Kenseth win a tough sell in big event

Jenna Fryer Associated Press

DAYTONA BEACH, Fla. – Matt Kenseth is not boring or bland. Get to know him a bit, and one might find he’s actually rather funny.

Sure, he’s a bit quiet in a crowd. But the driver with a dry wit is also calm, consistent and a very classy NASCAR champion. He just won’t sell any tickets.

That’s the conundrum NASCAR faces following Kenseth’s win in Sunday’s rain-shortened Daytona 500. It was a popular victory inside the garage, where the 2003 NASCAR champion is regarded as one of the good guys.
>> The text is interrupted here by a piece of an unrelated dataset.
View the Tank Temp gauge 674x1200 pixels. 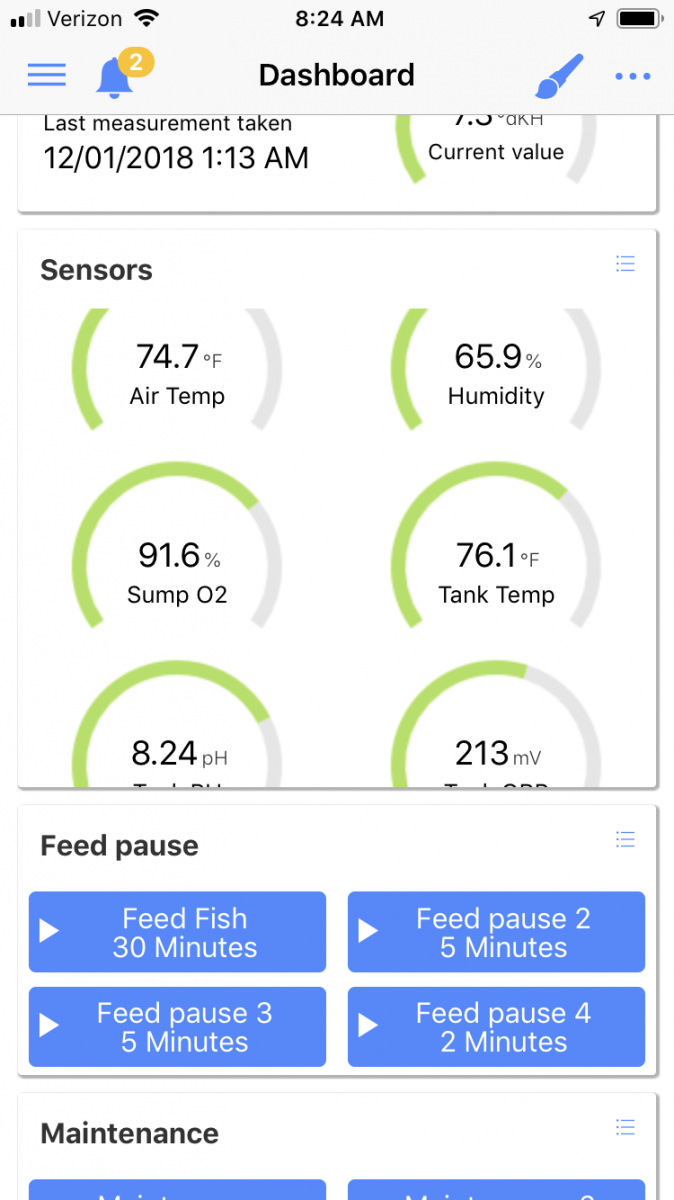click(496, 568)
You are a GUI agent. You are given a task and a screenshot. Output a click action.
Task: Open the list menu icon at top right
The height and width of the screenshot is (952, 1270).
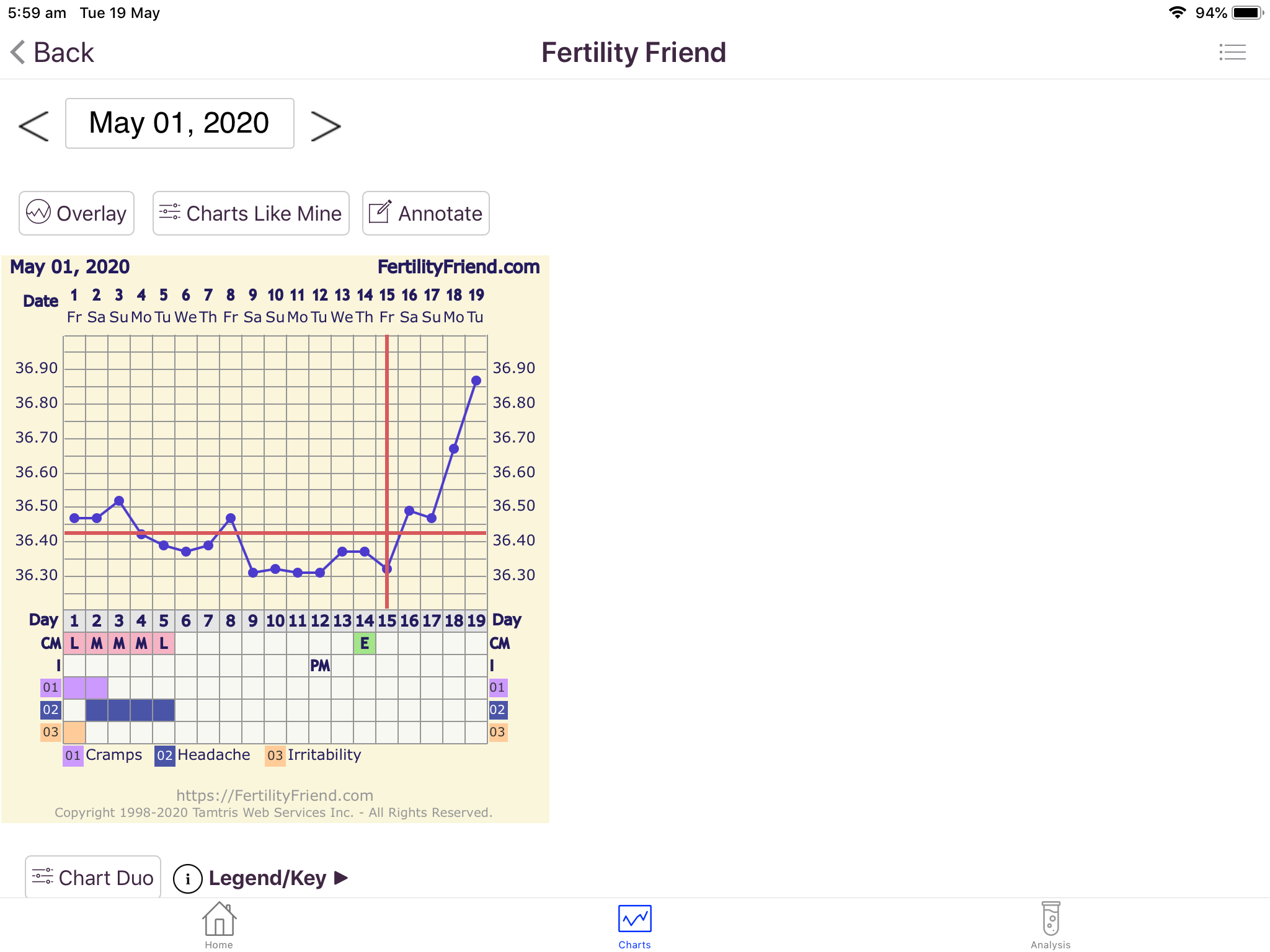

Outside of that bubble, though, Kenseth is no threat to challenge Dale Earnhardt Jr.’s reign as most popular driver. Fans will never root against him the way they do Kyle Busch, and, it’s a good bet unproven 18-year-old Joey Logano will draw more interest than the well-established Kenseth.

And interest is what NASCAR needs more than anything, particularly as it moves into the less-than-enthusiastic Los Angeles market this week.

A thrilling Daytona 500 finish and a dynamic winner would have been akin to a winning lottery ticket for Gillian Zucker, who try as she might just can’t catch a break as president of beleaguered Auto Club Speedway. Give her Junior, Jeff or Jimmie to parade through her market all week, she might be able to move some tickets.

Instead she’s got Kenseth, a guy so steely that the rare emotion he showed after the victory likely will be the lasting image of this year’s race.

It isn’t fair, though, for anyone to be disappointed by Kenseth’s victory or the anticlimactic end to NASCAR’s version of the Super Bowl.

Calling the race 115 miles short of completion was not ideal for anyone, particularly for a sanctioning body desperately needing a strong kickoff to the season after months of economic turmoil. NASCAR, despite the strong health of the overall organization, is saddled with a “the sky is falling” perception because the economic crisis has hit some independent team owners harder than others.

The only stimulus package worth anything is on the track, where good, hard racing can cure most ills.

That’s what people got Sunday – at least for 152 laps. Everyone knew all week that rain would threaten the big event, so the entire day was a race against Mother Nature. The 3:40 p.m. EST start time left people standing around waiting for the action and wondering why, if the rain was coming, weren’t they racing while it was still dry?

When the green flag finally fell, it became a race to the halfway point that makes it an official event. The racing was calm, with drivers just trying to avoid trouble the first 100 laps. Then it got interesting. Whoever was leading when the rain came had an excellent chance of claiming the $1.5 million grand prize.

Dale Earnhardt Jr., down a lap because two mental errors in the pits had taken him out of contention, had to turn it up a notch to have a shot at victory. It led to an aggressive jostling for position with Brian Vickers that triggered a nine-car accident that collected Busch, who had led a race-high 88 laps.

It took NASCAR less than 20 minutes to call it, because officials knew it would rain for at least an hour and take three hours beyond that to dry the track.

So that’s how Kenseth won his first Daytona 500, and why everyone but him felt a little flat following the race.